Mais de cela, les camarades qui avaient vécu en Algérie ou y vivaient encore ne pouvaient pas parler. Je l’ai compris bien plus tard en publiant en 2009 Algérie, les années pieds-rouges. Des rêves de l’indépendance au désenchantement (1962-1969) de Catherine Simon, une journaliste du Monde qui a longtemps été correspondante à Alger. Elle a enquêté sur ces pieds-rouges : des milliers de jeunes Français·es, surtout de gauche et cathos, sont allé·es en Algérie socialiste pour donner un coup de main, et sont revenu·es complètement dépité·es. En 1965, quand il y a eu le coup d’État de Boumediene, plusieurs d’entre elles et eux ont été arrêté·es, torturé·es et expulsé·es.

Occultation de l’histoire coloniale par la droite gaulliste, difficultés de la gauche à la prendre vraiment en compte et à comprendre les réalités de l’Algérie indépendante : s’il est vrai que la société algérienne contemporaine a été profondément marquée par le « trauma colonial » (titre du livre de la psychanalyste Karima Lazali que j’ai publié en 2018), on peut aussi parler d’une « maladie algérienne » de la société française.

M. : Une maladie algérienne qui a dégénéré en maladie coloniale généralisée.

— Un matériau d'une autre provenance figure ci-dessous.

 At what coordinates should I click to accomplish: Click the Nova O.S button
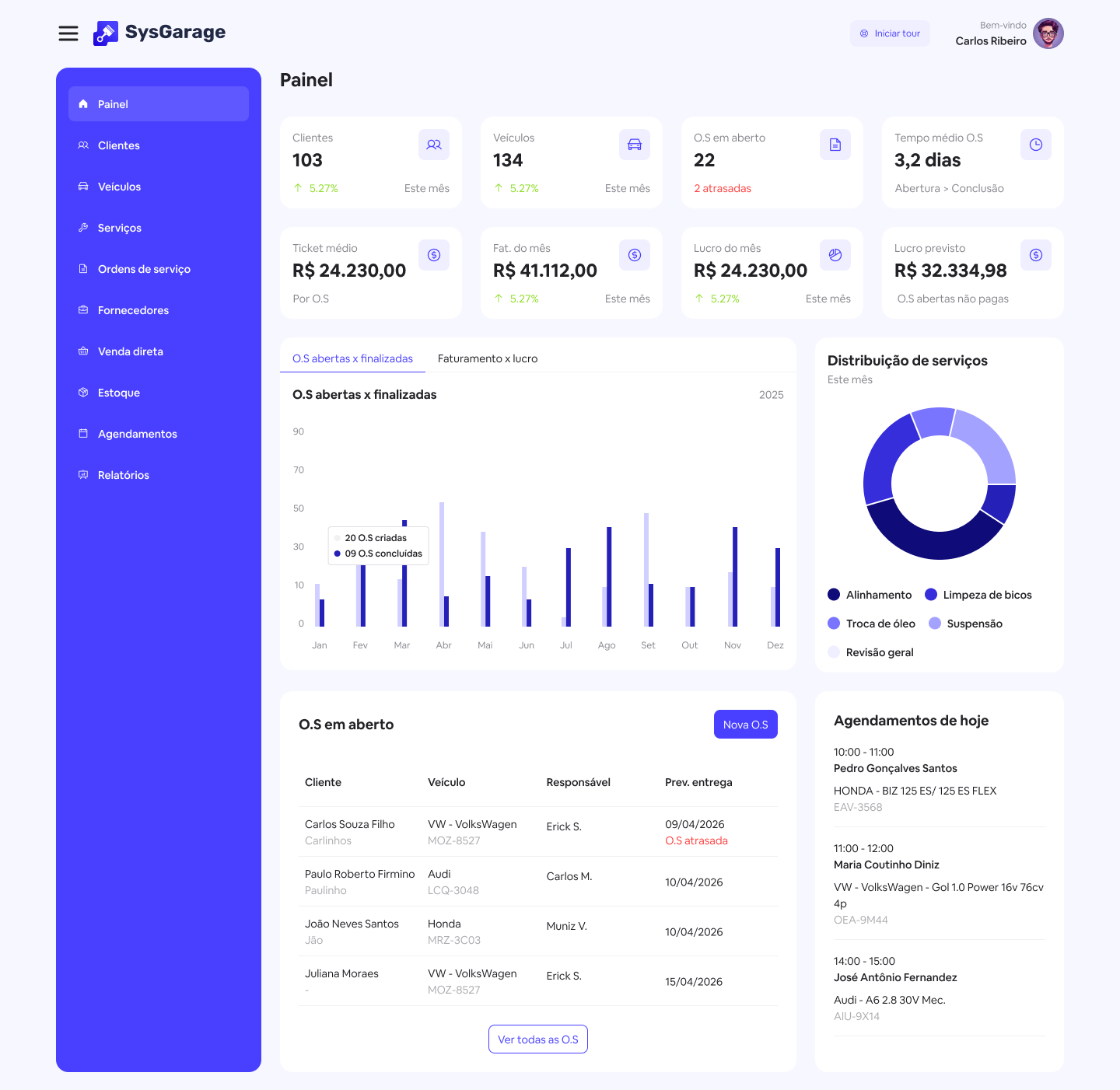tap(745, 725)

F. G. : Généralisée en effet, mais quand on creuse, c’est l’Algérie d’abord. Les « symptômes » de cette « maladie algérienne » sont très nombreux, mais l’un d’eux m’a particulièrement frappé. J’ai publié en 1992 un livre du journaliste Fausto Giudice, Arabicides, sur les dizaines de « meurtres d’Arabes » commis entre 1975 et 1985. Quand les assassins, des civils ou, souvent, de jeunes flics, étaient arrêtés, ils ne prenaient que cinq ans ou étaient acquittés. Son enquête auprès de ces assassins montrait que ces jeunes, en particulier les policiers, qui avaient 25 ans en 1980, donc n’avaient pas connu la guerre d’Algérie, avaient en quelque sorte hérité du permis de tuer le « bougnoule » donné par l’armée française à un million et demi de jeunes appelés pendant sept ans. Et il avait constaté que quand la victime était un Turc, dans la représentation de l’assassin, c’était en réalité un Algérien. Aujourd’hui encore, cette filiation coloniale, raciste et meurtrière, perdure.